Über die Grenze

20 juni 2024

Door Abe Brouns

"Ik nam deel aan een overleg voor het project Über die Grenze om het uit te breiden naar een nog groter project. We zaten met vertegenwoordigers van de Euregio, Gilde Opleidingen en verschillende Duitse beroepscolleges aan tafel. Hoewel ik als Limburger dicht bij de Duitse grens woon, is Duits niet mijn moedertaal. Ik stelde me voor in mijn beste Duits à la Louis van Gaal: ‘Ja, hallo, mein Name ist eh, eh, ich bin von Gilde Opleidingen.’ Alleen al het voorstelrondje was spannend. Later besefte ik dat onze studenten wellicht dezelfde spanning voelen. Zij lopen stage in Duitse kinderdagverblijven en spreken zowel Nederlands als Duits met hun collega's. Het is een ervaring die impact heeft.

Dit geldt niet alleen voor het project Über die Grenze, maar ook voor onze studenten die stagelopen bij het Rode Kruis in Malaga, op een geheime locatie waar zelfs wij niet naartoe mogen. Deze studenten komen terecht in een wereld van vluchtelingenstromen. Ze ontmoeten vrouwen en kinderen die veel geld betalen om in een bootje te zitten en zien vervolgens hoe deze mensen, hoe penibel de situatie ook is, soms gewoon weer naar huis worden gestuurd.

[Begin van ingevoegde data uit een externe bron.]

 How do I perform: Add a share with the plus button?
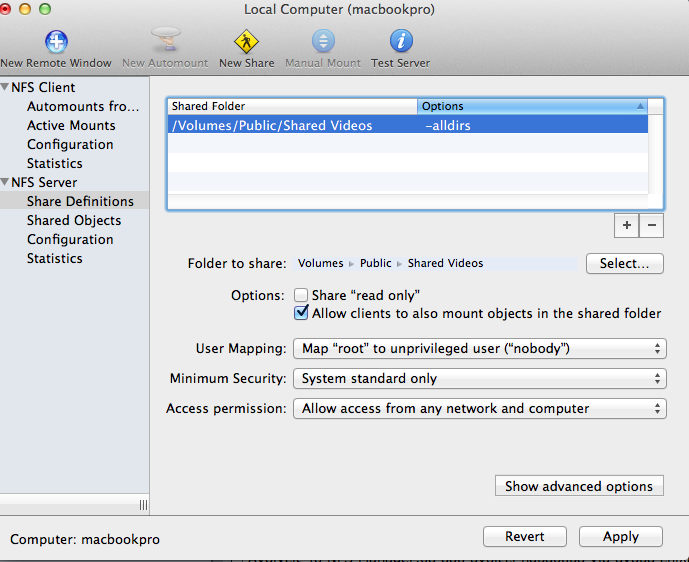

Door zo’n buitenlandervaring plaatsen we onze studenten in een andere wereld – en daar kiest de student natuurlijk ook voor. Het is indrukwekkend om te zien hoe studenten hun buitenlandervaring delen en hoe die hen vormt. In slechts vijf maanden tijd groeien ze op een manier die hen volwassener maakt. Je kunt het zien en horen aan hun verhalen. Ze begrijpen wat er daar gebeurt en beseffen hoe waardevol zo’n ervaring is voor hun persoonlijke ontwikkeling. Tegelijkertijd realiseren we ons dat het ook een diepe indruk kan achterlaten.

Het is belangrijk om aan de voorkant goed te overwegen of een internationale ervaring geschikt is, maar ik zou het eigenlijk iedereen gunnen. Ik kan het haast niet in woorden uitleggen; je ziet het in het gedrag en de houding van studenten. En als je dan met zo’n student spreekt, dan voel je dat die student zoveel aan het leren is. Je ziet iemand staan die volledig begrepen heeft welk werk hij straks gaat doen. Je ziet dat hij begrepen heeft waarvoor hij leert. Waarvoor hij heeft gekozen. En door deze internationale ervaring en kennis vinden ze beter hun plek in de wereld. Door deze andere context en omgeving merken we dat ze ook praktijk aan theorie kunnen koppelen. Of dit nu Malaga, Sevilla, Duitsland of Finland is: overal waar een student zo’n ervaring opdoet, krijgt deze student input om uiteindelijk beter te functioneren in de Nederlandse maatschappij.

Voor mij bevestigt dit dat we buiten de grenzen van ons instituut moeten blijven kijken. Wat als we grenzen wegdenken? Dan bevinden we ons in hetzelfde verspreidingsgebied, zoals bij een kinderopvang die op twee minuten lopen van de grens ligt. Waarom zouden we daar geen zaken kunnen doen? Laten we de blik naar buiten houden en tegelijkertijd beseffen: wat is het resultaat van internationalisering? Wat voor impact heeft dit op onze studenten en hun stages? En wat betekent dit voor ons aanbod en onze regio?”